A espiritualidade que desejo
Apesar de tudo, insisto. A despeito de mim mesmo, teimo. Insisto e
teimo por querer a eternidade. Alguém plantou transcendência em minha
alma. Mesmo diante do pavor de confundir esperança com alucinação, não
consigo dissimular minha obstinação pelo que está além de mim.
Preciso tornar-me peregrino que se descalça diante do Sagrado. Deixar
que o Mistério me deixe atônito. Desfazer-me de panos velhos para não
remendar-me com os andrajos de uma religiosidade rota. Trocar odres
antigos pelo vinho novo do Espírito.
Quero uma espiritualidade que enfrente a verdade de existir com tudo o
que a vida trouxer de bom ou de ruim. Desejo viajar até as fronteiras
do universo não como fuga, mas como sede da grande Utopia – a mesma que
move os Santos. Quero soprar o pavio fumegante da minha voz profética
para ser farol, mesmo em um vilarejo distante.

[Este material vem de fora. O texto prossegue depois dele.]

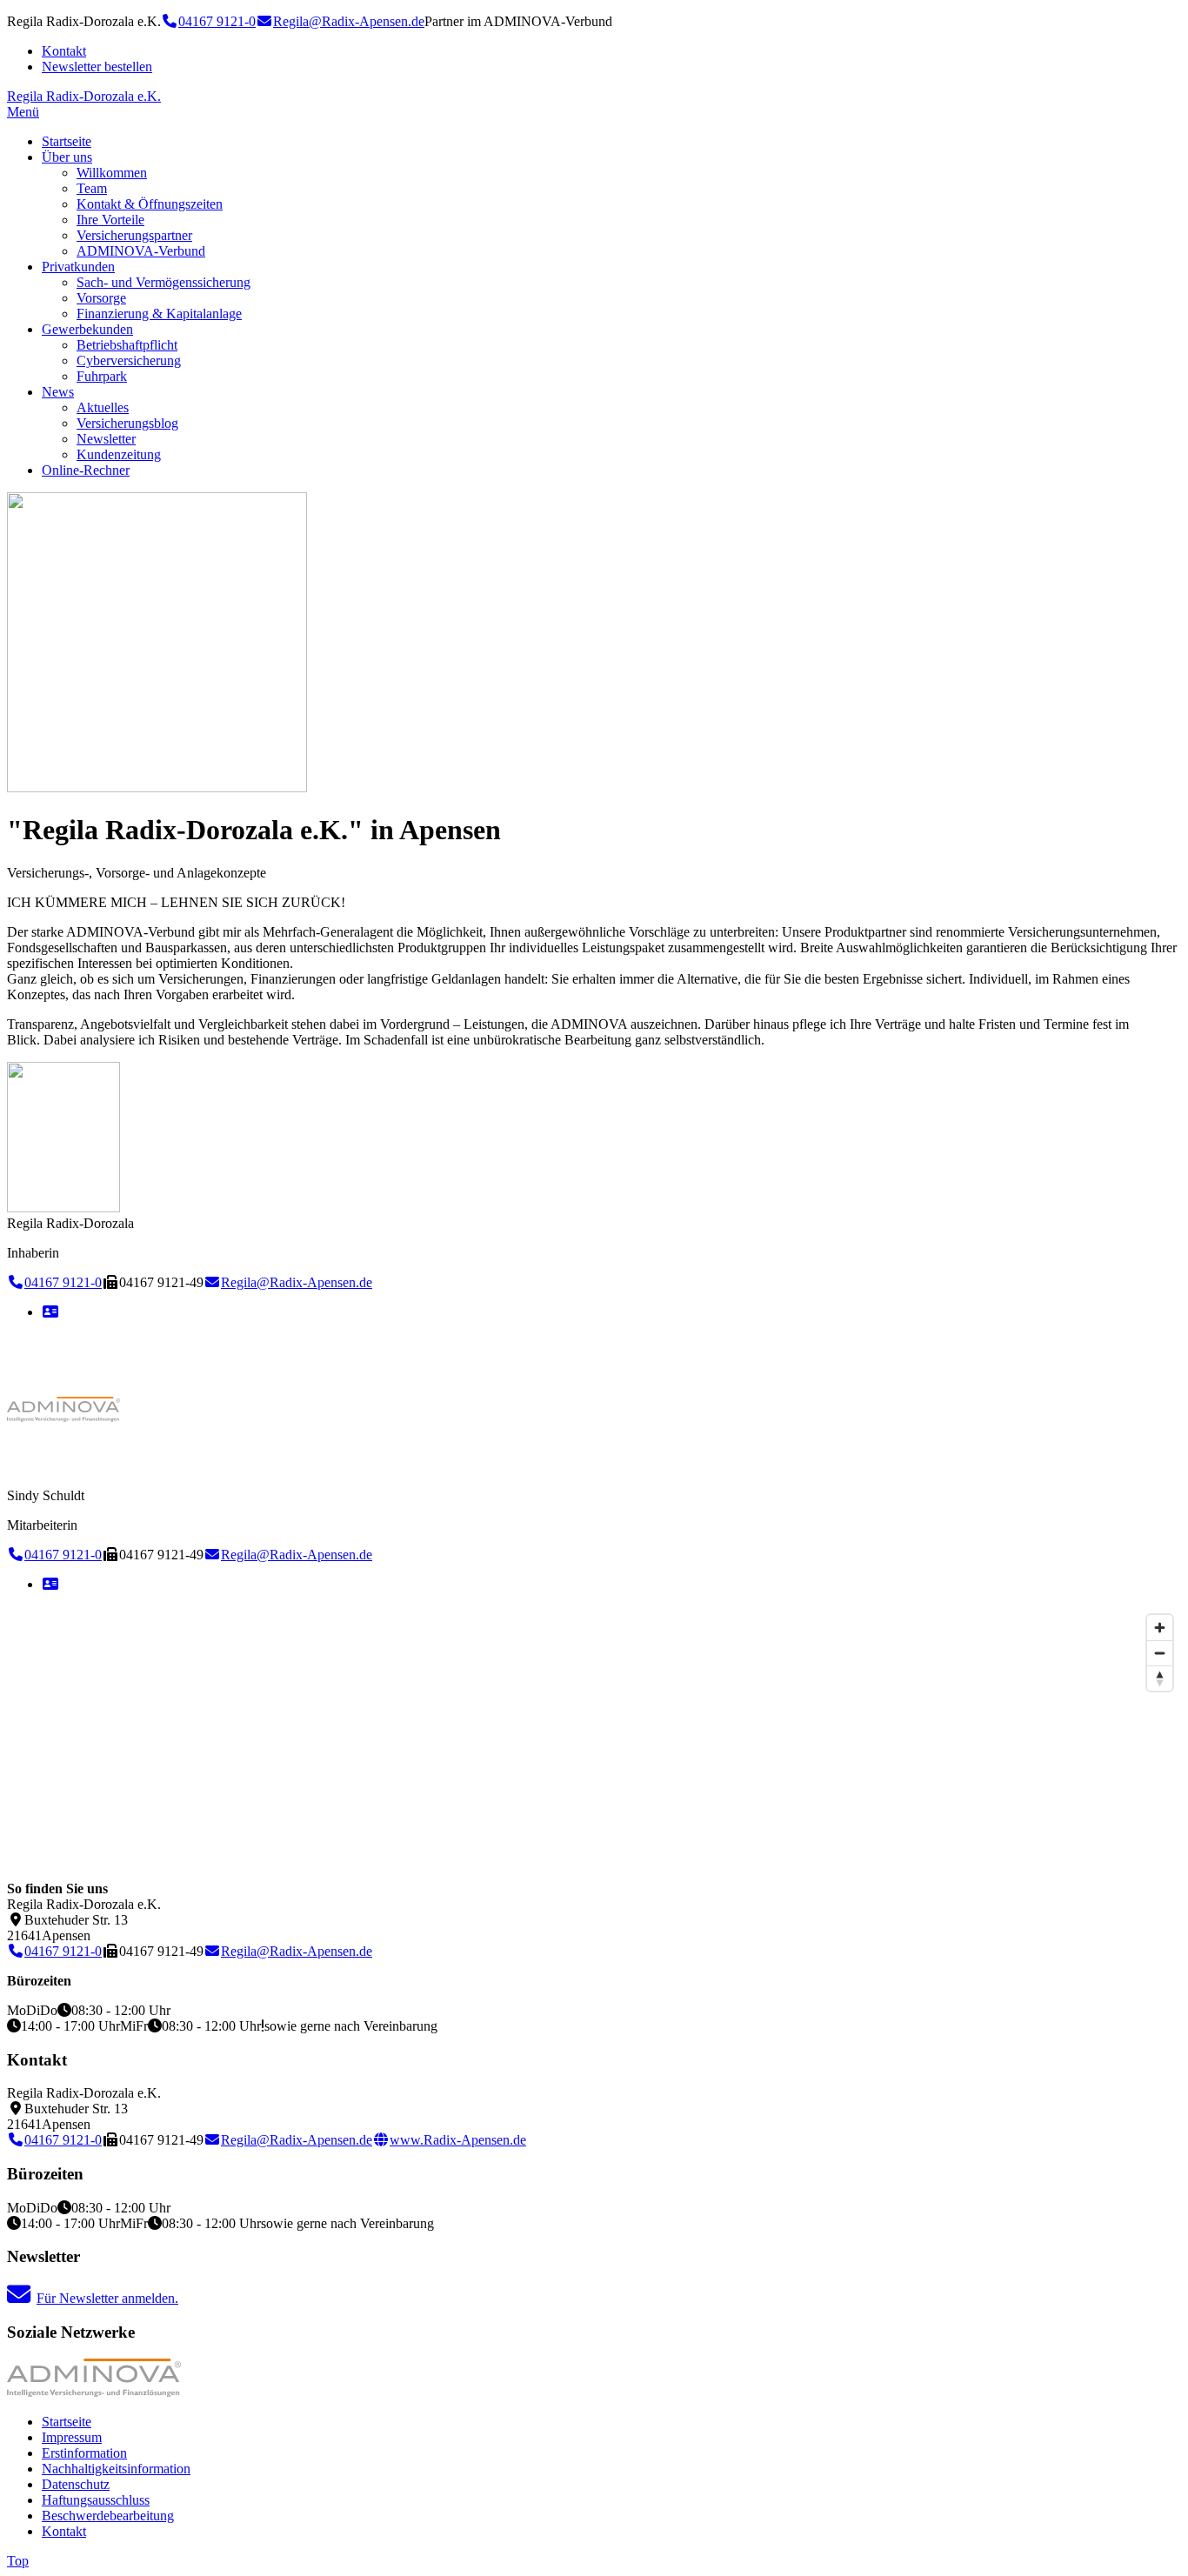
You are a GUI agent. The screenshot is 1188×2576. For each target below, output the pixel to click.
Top (18, 2560)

Anseio por uma espiritualidade que esgote a soberba de minha
onipotência e permita que a mesma bruma que empurra a caravela empine a
bandeira do meu combate. Preciso repensar a coragem para que a minha
força venha da fragilidade.
Almejo uma espiritualidade suave: delicada como a mão da criança,
indefesa como o olhar do cordeiro e despretensiosa como o fluir do
ribeiro. Necessito esvaziar-me do desejo de brilhar – que a oração mais
pura fique escondida no quarto onde durmo. Ainda hei de encarar o apelo
do poder como maldição. Qualquer glória só a Deus pertence – invejá-la é
diabólico.
Anelo por uma espiritualidade que não se encaramuja. Que abre mão de
palavras piedosas como disfarce e procura a magia de viver na
encarnação, fazendo do corpo o lenho que transforma água amarga em doce.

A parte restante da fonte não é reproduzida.